全 文 :植物生理学报 Plant Physiology Journal 2014, 50 (7): 1065~1069 doi: 10.13592/j.cnki.ppj.2014.0069 1065
收稿 2014-03-11 修定 2014-05-27
资助 国家自然科学基金项目(31160055)。
* 通讯作者(E-mail: hnzhen68@126.com; Tel: 13807839770)。
文采唇柱苣苔的组织培养与快速繁殖
冼康华1,2, 付传明1, 唐凤鸾1, 石云平1, 何金祥1, 黄宁珍1,*
1广西壮族自治区中国科学院广西植物研究所, 广西桂林541006; 2广西师范大学生命科学学院, 广西桂林541001
摘要: 以肉质叶为外植体, 研究文采唇柱苣苔的组织培养和快速繁殖。

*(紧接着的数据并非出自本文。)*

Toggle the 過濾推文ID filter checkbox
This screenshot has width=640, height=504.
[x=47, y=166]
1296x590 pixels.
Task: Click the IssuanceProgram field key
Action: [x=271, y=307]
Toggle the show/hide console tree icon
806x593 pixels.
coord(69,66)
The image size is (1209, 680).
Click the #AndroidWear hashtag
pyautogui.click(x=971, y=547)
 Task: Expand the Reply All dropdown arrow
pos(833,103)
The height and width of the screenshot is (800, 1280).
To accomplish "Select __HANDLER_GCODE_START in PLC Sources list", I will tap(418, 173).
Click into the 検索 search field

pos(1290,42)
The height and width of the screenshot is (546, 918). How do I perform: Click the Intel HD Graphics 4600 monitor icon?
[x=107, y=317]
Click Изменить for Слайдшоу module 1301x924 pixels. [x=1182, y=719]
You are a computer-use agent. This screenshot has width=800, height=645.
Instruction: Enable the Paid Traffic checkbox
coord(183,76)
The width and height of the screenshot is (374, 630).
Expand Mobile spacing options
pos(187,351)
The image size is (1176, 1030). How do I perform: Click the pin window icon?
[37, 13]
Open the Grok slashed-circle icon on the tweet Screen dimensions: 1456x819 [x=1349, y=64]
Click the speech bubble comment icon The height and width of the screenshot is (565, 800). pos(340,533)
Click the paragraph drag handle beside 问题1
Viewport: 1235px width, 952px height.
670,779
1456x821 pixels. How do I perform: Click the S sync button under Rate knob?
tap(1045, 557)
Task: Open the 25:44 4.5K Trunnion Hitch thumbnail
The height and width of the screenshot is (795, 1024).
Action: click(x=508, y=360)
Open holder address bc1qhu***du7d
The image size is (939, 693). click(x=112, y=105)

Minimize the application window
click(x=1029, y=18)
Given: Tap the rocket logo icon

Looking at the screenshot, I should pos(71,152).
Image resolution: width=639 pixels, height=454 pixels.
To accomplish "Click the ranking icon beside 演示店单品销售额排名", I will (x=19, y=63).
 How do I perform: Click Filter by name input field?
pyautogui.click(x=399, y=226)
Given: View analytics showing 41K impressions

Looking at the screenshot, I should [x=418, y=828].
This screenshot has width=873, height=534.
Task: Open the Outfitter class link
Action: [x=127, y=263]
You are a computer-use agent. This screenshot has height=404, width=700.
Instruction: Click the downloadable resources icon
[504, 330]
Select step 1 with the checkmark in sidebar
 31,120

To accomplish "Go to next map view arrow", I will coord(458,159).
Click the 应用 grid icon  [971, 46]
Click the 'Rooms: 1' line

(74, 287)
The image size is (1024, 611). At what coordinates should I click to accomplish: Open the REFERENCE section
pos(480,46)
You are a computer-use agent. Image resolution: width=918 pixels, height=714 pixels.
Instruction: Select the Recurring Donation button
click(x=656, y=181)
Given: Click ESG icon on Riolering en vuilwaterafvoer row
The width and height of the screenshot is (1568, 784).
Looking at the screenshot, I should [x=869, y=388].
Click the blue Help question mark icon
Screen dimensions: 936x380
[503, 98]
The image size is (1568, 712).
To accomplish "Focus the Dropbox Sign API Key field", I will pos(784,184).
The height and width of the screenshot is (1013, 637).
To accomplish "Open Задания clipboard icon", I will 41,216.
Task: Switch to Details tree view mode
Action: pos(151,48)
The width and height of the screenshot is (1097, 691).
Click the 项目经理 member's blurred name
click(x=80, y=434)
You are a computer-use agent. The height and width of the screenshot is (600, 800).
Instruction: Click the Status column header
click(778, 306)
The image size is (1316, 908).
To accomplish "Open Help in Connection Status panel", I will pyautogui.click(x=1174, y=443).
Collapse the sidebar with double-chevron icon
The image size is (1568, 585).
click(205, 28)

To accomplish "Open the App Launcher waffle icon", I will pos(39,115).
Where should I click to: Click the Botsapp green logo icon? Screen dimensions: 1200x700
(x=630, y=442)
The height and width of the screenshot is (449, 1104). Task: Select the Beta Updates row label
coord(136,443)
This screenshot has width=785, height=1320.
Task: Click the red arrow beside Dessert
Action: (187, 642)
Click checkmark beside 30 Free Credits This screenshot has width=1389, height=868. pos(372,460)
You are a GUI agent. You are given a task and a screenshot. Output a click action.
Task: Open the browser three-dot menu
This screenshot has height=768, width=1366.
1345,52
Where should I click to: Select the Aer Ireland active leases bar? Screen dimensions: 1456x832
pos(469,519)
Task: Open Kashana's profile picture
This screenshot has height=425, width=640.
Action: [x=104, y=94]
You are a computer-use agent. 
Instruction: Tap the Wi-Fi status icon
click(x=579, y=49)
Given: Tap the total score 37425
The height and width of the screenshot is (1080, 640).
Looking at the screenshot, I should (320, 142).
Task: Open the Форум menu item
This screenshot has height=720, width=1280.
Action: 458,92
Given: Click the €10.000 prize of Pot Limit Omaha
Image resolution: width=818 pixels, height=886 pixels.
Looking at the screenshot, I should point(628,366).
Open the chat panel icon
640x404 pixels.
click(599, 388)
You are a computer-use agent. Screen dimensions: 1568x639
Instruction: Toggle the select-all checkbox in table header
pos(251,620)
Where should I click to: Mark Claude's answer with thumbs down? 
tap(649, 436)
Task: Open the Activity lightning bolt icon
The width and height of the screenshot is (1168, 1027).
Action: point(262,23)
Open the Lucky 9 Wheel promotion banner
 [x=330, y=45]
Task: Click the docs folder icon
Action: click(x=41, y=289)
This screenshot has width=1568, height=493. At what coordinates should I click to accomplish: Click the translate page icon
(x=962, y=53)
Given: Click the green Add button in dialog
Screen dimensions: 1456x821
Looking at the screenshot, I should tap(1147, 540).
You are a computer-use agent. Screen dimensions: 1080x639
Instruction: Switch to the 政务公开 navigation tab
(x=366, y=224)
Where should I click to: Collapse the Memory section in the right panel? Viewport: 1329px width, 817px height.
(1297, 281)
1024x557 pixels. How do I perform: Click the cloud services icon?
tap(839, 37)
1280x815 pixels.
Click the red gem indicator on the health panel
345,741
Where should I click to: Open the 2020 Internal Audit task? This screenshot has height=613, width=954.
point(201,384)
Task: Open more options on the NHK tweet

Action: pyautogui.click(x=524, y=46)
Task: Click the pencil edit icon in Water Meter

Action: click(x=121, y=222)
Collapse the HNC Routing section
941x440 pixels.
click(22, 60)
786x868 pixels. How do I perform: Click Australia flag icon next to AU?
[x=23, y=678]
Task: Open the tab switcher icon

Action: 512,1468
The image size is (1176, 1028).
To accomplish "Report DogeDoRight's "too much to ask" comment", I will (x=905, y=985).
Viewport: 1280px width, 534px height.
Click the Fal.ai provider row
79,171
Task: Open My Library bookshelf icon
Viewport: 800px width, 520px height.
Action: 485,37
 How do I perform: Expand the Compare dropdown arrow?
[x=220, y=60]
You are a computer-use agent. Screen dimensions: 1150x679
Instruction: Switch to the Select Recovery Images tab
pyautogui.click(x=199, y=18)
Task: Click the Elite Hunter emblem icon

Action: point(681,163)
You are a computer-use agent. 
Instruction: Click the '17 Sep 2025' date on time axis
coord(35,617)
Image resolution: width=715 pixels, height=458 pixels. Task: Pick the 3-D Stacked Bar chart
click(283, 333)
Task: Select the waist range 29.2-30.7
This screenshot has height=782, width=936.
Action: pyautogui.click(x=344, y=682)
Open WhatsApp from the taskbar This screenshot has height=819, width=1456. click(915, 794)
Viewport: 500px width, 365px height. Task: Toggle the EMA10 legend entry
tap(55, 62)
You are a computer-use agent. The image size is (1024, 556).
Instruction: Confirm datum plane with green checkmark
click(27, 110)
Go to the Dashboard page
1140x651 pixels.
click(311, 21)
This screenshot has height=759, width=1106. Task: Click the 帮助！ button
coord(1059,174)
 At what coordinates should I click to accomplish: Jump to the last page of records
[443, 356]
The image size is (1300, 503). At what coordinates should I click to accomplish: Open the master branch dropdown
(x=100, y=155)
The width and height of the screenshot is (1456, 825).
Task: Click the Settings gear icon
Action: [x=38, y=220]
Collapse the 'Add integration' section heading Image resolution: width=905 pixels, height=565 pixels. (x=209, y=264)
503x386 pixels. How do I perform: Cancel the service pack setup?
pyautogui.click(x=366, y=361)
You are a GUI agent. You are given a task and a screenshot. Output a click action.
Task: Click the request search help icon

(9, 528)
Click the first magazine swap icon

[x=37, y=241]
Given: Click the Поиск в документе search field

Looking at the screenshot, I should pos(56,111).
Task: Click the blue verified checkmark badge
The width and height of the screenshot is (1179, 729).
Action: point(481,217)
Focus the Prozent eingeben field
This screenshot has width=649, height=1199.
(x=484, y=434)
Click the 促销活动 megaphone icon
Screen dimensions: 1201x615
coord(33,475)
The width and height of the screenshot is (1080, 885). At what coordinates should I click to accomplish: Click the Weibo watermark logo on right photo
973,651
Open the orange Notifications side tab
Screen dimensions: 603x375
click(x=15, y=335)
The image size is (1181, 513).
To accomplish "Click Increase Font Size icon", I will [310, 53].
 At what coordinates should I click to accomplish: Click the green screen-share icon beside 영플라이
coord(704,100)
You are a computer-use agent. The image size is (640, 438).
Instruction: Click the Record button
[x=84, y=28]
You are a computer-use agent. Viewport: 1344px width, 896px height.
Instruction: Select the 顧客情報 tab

结果表明: 培养基MS+6-BA 0.1 mg∙L-1+NAA 0.1
mg∙L-1适用于初代培养时的愈伤组织诱导和植株再生; MS+6-BA 0.5 mg∙L-1+NAA 0.2 mg∙L-1+10%香蕉泥和MS+6-BA 0.5
mg∙L-1+NAA 0.5 mg∙L-1+10%香蕉泥分别适用于继代增殖及壮苗培养, 60 d后的增殖系数分别为6.7和4.8; 培养基MS适用于
生根培养, 培养30 d, 生根率达100%。另外, 对文采唇柱苣苔生根试管苗进行大棚移栽, 移栽成活率约为94%。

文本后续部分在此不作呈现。